The police officers in red-berets marched in... in some kind of movie-like slow-motion, gently raising the dust in the carpet. They had come to politely tell us that we had to leave the room at the KICC where it had become impossible for Samuel Kivuiti and his team at the Electoral Commission of Kenya to say anything without sounding ridiculous.
Well, the soldiers showed us out. It took several minutes of feet-dragging and looking back over the shoulder in case someone had thought important to allow us back to report the final result of the presidential ballot.
Outside, by the fountain, just behind the statute of Jomo Kenyatta, NTV television was still live from somewhere inside the KICC, relaying the story on expected results of presidential election.
It was just after 5:30pm. The sky just above the KICC appeared luminous, with dying sun streaks. The several flag posts appeared to be filing past each other, casting some small shadows over the KICC. Ordinarily, years back, this would have been time to lead the cows and goats home.
I called up Raila Odinga to seek to hear what he knew was happening. I can't remember what he said. I called up Ngari Gituku, the man who had been a major campaigner form President Kibaki, and whom we had become good friends. He said something to the effect that Kibaki had been elected.
I then called the newsdesk where I used to edit news, and decisively told them that KBC was due to announce that Kibaki had been elected by a small margin.
I also told a BBC friend that KBC was due to announce the results. I just knew somehow that was to happen. Minutes later, the newsdesk called me back, and said KBC was live with results and that Kibaki had been declared the winner.

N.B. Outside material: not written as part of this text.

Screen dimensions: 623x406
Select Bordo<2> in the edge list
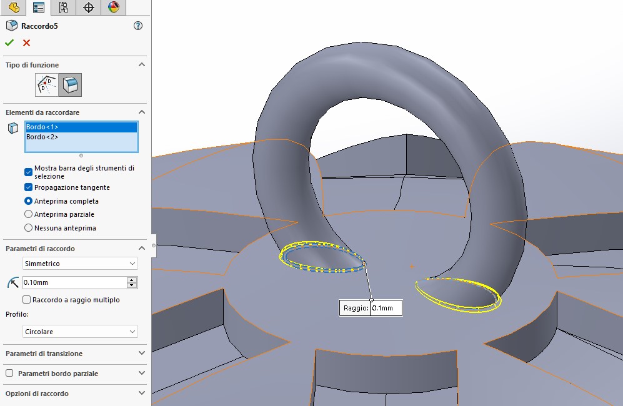(42, 137)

They were sending me a car to pick me. My colleague came by in under ten minutes, and at exactly 6pm, we left for a bar along Lenana Road to start drinking. I had not been a serious drinker at all, before then.
Just before we ordered food and Tusker, somebody switched from DSTV to Citizen Television on terrestrial. It was getting a bit dark by then. It was just in time for us to watch Kibaki taking oath of office at the State House lawn where I had been weeks earlier for a story. Several election losers were sitting by. Well, it did not matter anyway. I was holding a cold Tusker beer.

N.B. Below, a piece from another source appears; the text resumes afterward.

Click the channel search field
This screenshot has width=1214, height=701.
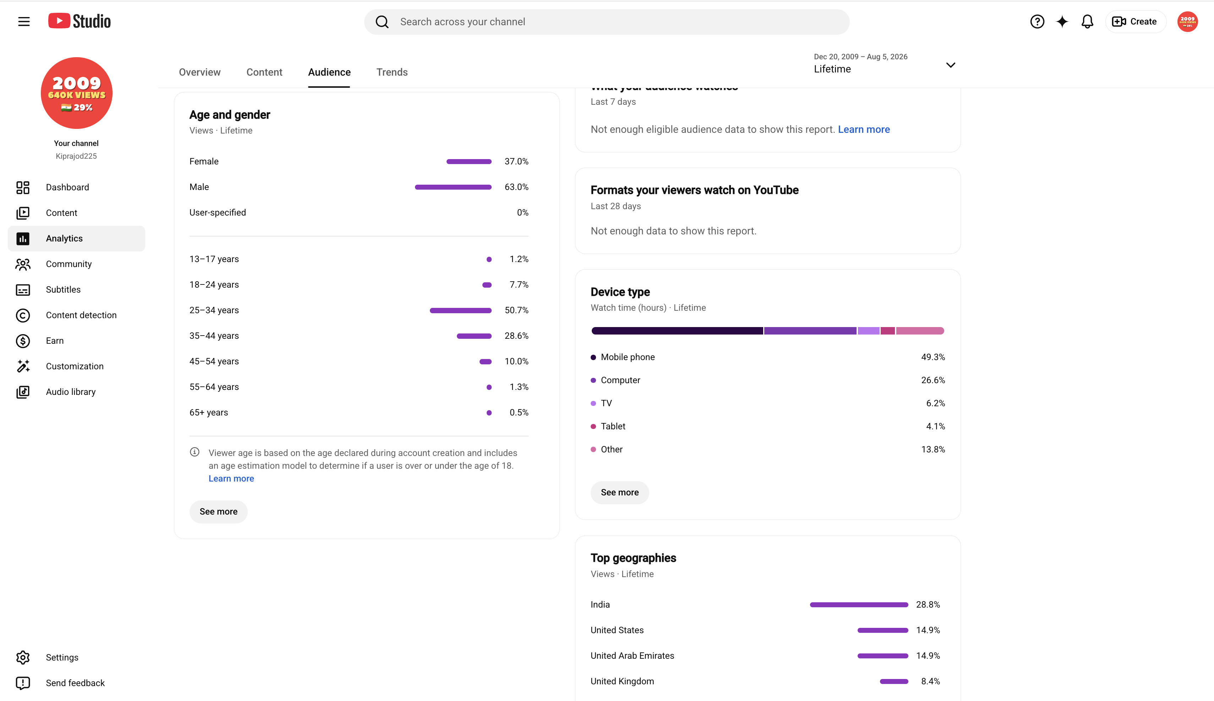[x=606, y=22]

The ceremony did not last for more that a few minutes. And when I looked the other way, towards Yaya Centre, huge plume of black smoke was billowing. It was the start of violence in Kibera. Olympics was burning.
My phone continued ringing the whole evening. It was my colleagues telling me that there had been violence, and houses were burning. Kisumu, Nakuru, Eldoret, Kericho, Mombasa, Mathare. I switched off my phone. It was too sad.

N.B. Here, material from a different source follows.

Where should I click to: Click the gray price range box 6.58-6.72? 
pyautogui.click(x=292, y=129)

Kenya then made a steep descend into deadly violence and destitution.
Too depressed that the nation I had so much loved had plummeted into bloodshed was too much to bear.
With over KES 20,000, we moved down the down to the now closed Red Sea Restaurant along Lenana Road. We stayed there for days, weeks with a colleague, drinking and watching Andrew Simmons of Al-Jazeera English saying that Kenya was burning.
I was too depressed to go back to work and I was due to be sacked. I think I was and later reinstated. I went to my house to change around 8th of January. I had been in the same new black jeans I had bought before Christmas, two days before elections, in company of a girl I had liked very much.
When I was on phone next was just after 4pm on 1 January, in time for a call from my BBC friend who phoned to tell me that a church had been burnt near Eldoret and some people may have been killed. My heart sunk.
So much water have gone under the bridge since all these happened. I have since sought treatment for depression because of the sadness and exposure to high stress levels.
In my heart of hearts, I have never believed that has moved on since Kibaki-Odinga government was inaugurated. In many ways, this country remains as divided as the day when retarded PNU MPs said Kufuor had come to have tea in Nairobi.
And when the ICC this week indicted four people, I made up my mind that I wanted to become a psychic, if I can.
I feel like I have totally lost a sense of trust in this nation. I feel like I don't believe that this ICC process is genuine, when I think of the continuing killings in Syria.
And still, when I think about these ICC indictments, my heart goes out to the four men, and their families as well as the people who were killed and those who lost their loved ones in the mayhem.
Somehow, in some way, the violence and the subsequent peace deal took away some part of my heart. It dented my conscious vitality to trust human beings, institutions of capitalism, genuine love and hope itself.
And more brutally, I have lost all hope in all Kenyan leaders. They represent wickedness, deceit, treachery and raw narcissism.
Reflecting on how this country and nation has sought to move on, my mind shuts down completely.
The Kenya violence represented evil in full Glory. I asked ''would God have helped this nation to avoid this evil''. Maybe he was helpless, in as much as He wanted to help. Or he allowed the mayhem to act as some lesson. But then again, what lesson?